If a micro-organism has an adverse effect on another organism, e.g. causing a disease in Man, perhaps by getting inside and damaging its cells, or affecting it with a chemical substance which it produces, it is said to be pathogenic (adjective) or a pathogen (noun). It may also be described as the causative organism of that disease.

Pathogens can be said to be parasitic because they live at the expense of the other organism - their "host".

All viruses are pathogenic because they enter cells and cause adverse effects. Some of the worst diseases of Man are viral, i.e. caused by a virus.

Some bacteria (ones which cause headlines!) are pathogenic, and a few cause quite serious diseases. Other bacteria seem to be useful to Man in their correct contexts, whilst other apparently fairly harmless bacteria may cause diseases in certain circumstances, e.g. old or young people.
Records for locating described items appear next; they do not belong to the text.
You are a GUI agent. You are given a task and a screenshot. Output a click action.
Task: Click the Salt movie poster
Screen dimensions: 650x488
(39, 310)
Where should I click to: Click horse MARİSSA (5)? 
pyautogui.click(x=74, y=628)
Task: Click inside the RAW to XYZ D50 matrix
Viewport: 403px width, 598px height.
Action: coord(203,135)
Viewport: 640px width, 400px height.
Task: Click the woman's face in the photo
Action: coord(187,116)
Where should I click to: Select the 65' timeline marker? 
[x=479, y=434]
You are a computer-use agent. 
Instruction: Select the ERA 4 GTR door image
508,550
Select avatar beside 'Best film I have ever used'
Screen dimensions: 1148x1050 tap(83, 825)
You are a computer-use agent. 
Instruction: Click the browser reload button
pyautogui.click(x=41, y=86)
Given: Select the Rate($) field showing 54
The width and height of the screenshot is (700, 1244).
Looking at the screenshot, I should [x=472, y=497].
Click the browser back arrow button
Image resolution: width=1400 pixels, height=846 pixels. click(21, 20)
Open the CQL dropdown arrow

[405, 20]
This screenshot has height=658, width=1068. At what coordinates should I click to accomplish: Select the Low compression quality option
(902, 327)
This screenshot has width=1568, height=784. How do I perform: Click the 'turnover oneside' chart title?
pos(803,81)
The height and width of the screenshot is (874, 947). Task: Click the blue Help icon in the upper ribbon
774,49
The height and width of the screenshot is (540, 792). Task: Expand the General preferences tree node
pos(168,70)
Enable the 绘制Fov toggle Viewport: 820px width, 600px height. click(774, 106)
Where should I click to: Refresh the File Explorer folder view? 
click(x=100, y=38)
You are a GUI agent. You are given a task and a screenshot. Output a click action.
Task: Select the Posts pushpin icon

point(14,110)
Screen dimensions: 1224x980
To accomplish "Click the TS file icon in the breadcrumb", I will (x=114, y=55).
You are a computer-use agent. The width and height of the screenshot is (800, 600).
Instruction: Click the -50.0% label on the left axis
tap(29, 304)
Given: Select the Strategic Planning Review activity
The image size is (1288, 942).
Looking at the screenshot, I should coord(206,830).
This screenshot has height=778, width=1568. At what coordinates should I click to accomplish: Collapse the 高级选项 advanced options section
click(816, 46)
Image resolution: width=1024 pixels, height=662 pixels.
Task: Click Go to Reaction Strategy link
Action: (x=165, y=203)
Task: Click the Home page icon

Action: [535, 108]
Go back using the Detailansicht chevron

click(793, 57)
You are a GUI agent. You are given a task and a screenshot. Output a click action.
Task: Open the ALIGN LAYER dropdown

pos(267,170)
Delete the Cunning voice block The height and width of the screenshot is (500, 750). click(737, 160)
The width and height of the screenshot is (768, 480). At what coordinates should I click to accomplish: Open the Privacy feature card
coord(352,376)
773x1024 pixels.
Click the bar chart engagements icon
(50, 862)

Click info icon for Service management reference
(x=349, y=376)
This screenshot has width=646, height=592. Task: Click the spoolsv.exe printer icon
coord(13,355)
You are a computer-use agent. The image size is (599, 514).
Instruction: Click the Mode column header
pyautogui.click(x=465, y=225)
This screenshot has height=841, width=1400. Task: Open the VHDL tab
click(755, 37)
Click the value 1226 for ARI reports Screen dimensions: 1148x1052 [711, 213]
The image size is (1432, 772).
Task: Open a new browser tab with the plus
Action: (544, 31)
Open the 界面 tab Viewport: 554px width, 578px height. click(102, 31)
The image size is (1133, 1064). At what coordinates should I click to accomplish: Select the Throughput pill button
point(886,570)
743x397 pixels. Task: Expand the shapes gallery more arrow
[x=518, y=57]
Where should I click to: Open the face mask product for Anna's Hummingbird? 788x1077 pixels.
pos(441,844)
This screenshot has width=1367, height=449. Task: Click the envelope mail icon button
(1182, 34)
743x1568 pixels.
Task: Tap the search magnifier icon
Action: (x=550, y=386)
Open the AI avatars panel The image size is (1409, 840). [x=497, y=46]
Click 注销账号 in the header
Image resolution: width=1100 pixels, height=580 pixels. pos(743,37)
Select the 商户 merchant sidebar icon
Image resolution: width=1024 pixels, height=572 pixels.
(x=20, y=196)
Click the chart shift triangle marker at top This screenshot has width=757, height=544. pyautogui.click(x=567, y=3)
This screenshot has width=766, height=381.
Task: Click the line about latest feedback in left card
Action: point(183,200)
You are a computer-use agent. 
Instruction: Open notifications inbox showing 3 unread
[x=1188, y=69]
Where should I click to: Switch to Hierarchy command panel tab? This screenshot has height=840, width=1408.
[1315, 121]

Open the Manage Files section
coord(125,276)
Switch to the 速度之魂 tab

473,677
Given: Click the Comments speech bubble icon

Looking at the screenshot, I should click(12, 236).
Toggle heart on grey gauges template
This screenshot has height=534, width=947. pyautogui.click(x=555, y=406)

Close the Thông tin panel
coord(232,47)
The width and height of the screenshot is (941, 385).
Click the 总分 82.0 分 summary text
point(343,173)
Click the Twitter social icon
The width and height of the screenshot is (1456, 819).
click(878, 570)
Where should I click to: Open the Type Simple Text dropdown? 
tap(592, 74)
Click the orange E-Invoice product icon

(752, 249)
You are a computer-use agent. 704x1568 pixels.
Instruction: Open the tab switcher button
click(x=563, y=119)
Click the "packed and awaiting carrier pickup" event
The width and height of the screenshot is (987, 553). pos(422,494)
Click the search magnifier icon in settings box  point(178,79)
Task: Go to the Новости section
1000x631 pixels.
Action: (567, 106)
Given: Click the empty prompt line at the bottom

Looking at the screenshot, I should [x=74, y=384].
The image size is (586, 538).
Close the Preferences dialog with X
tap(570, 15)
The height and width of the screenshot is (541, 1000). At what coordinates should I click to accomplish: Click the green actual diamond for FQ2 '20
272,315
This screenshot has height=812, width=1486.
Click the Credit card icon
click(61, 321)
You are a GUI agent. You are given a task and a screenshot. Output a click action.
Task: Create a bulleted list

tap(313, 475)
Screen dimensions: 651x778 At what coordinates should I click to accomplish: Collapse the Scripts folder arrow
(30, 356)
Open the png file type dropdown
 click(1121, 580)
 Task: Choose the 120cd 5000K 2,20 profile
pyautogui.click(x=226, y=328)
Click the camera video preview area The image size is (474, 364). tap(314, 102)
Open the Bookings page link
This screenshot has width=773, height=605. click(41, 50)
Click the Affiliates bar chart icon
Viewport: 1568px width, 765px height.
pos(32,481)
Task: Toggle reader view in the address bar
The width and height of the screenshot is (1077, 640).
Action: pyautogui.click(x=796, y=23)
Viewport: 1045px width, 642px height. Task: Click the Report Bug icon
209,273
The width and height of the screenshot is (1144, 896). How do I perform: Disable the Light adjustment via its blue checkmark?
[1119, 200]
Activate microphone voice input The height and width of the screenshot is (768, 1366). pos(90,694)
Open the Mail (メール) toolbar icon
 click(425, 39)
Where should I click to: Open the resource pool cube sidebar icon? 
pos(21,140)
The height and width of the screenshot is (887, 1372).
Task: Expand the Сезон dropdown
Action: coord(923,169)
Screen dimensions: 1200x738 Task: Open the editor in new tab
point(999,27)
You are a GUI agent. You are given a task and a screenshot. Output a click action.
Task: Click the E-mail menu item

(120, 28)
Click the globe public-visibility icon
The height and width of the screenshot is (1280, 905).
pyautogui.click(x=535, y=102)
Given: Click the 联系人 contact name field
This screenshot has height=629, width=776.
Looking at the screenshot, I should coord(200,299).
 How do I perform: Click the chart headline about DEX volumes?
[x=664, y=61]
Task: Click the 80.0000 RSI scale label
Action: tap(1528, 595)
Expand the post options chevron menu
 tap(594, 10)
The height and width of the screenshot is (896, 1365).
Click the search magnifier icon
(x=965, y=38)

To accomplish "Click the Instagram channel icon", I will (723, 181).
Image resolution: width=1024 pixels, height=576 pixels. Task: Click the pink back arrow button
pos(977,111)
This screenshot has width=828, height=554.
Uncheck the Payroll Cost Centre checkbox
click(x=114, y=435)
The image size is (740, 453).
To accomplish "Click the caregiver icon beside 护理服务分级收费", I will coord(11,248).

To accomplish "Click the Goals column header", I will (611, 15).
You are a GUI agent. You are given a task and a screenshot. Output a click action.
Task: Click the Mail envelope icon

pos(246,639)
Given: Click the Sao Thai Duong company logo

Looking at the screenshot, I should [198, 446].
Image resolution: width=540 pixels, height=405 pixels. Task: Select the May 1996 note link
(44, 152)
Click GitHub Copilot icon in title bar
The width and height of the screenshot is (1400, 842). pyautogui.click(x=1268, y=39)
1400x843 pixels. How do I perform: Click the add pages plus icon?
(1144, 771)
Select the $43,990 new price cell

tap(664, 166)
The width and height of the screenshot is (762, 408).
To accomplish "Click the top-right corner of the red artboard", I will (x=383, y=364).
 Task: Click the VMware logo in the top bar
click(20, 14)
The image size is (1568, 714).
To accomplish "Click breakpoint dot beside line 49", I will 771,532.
In addition, there may be different varieties or strains (especially of bacteria and viruses) which show different characteristics from the normal type or species.

Similarly, there are examples of protozoans (protoctists) and fungi which are pathogenic.

Why are micro-organisms such powerful pathogens?

Size and distribution: Being so small, many micro-organisms can fit into a small space, or spread out (thinly!) over a large area, although most are not able to move of their own accord.

Reproductive potential: Because they can multiply rapidly, it only takes a few bacteria or viruses to cause an infection. Usually, micro-organisms reproduce asexually, so they can produce millions in a few hours.

Variability: With such large potential populations, new varieties can arise due to mutation, and characteristics like resistance to antibiotics can spread easily, even between unrelated species!

Insidiousness: They cannot be seen directly, and whilst reproducing and preparing to spread they can cause great damage to cells and internal working parts of organisms.